Stereoscopic visualization in curved spacetime: seeing deep inside a black hole

TL;DR

This paper explores stereoscopic visualization in curved spacetime, proposing affine distance as a natural measure for depth inside a black hole, and discusses the potential of trinocular vision for improved depth perception.

Contribution

It introduces affine distance as a natural depth measure in curved spacetime and applies it to visualize the interior of a black hole, highlighting the limitations of binocular vision.

Findings

Affine distance aligns with flat spacetime intuition.

Binocular vision is limited in curved spacetime.

Trinocular vision could enhance depth perception.

Abstract

Stereoscopic visualization adds an additional dimension to the viewer's experience, giving them a sense of distance.

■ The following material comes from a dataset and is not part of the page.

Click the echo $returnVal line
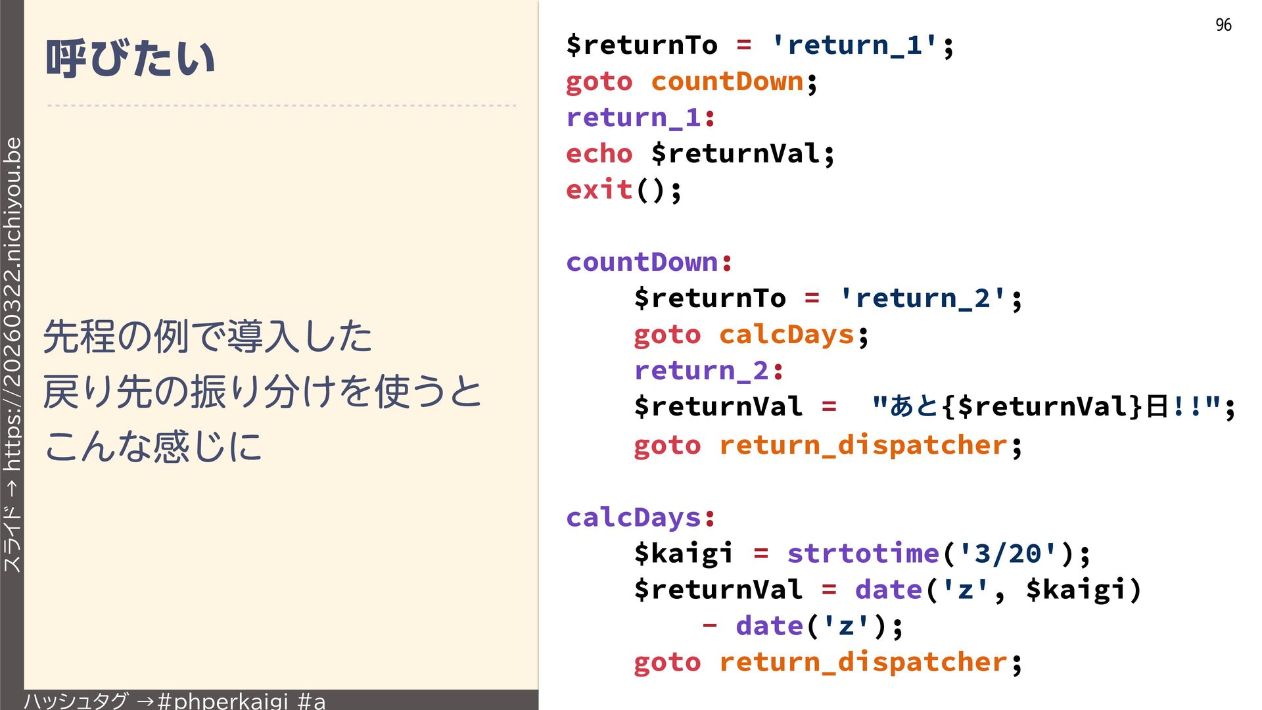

In a general relativistic visualization, distance can be measured in a variety of ways. We argue that the affine distance, which matches the usual notion of distance in flat spacetime, is a natural distance to use in curved spacetime. As an example, we apply affine distance to the visualization of the interior of a black hole. Affine distance is not the distance perceived with normal binocular vision in curved spacetime. However, the failure of binocular vision is simply a limitation of animals who have evolved in flat spacetime, not a fundamental obstacle to depth perception in curved spacetime. Trinocular vision would provide superior depth perception.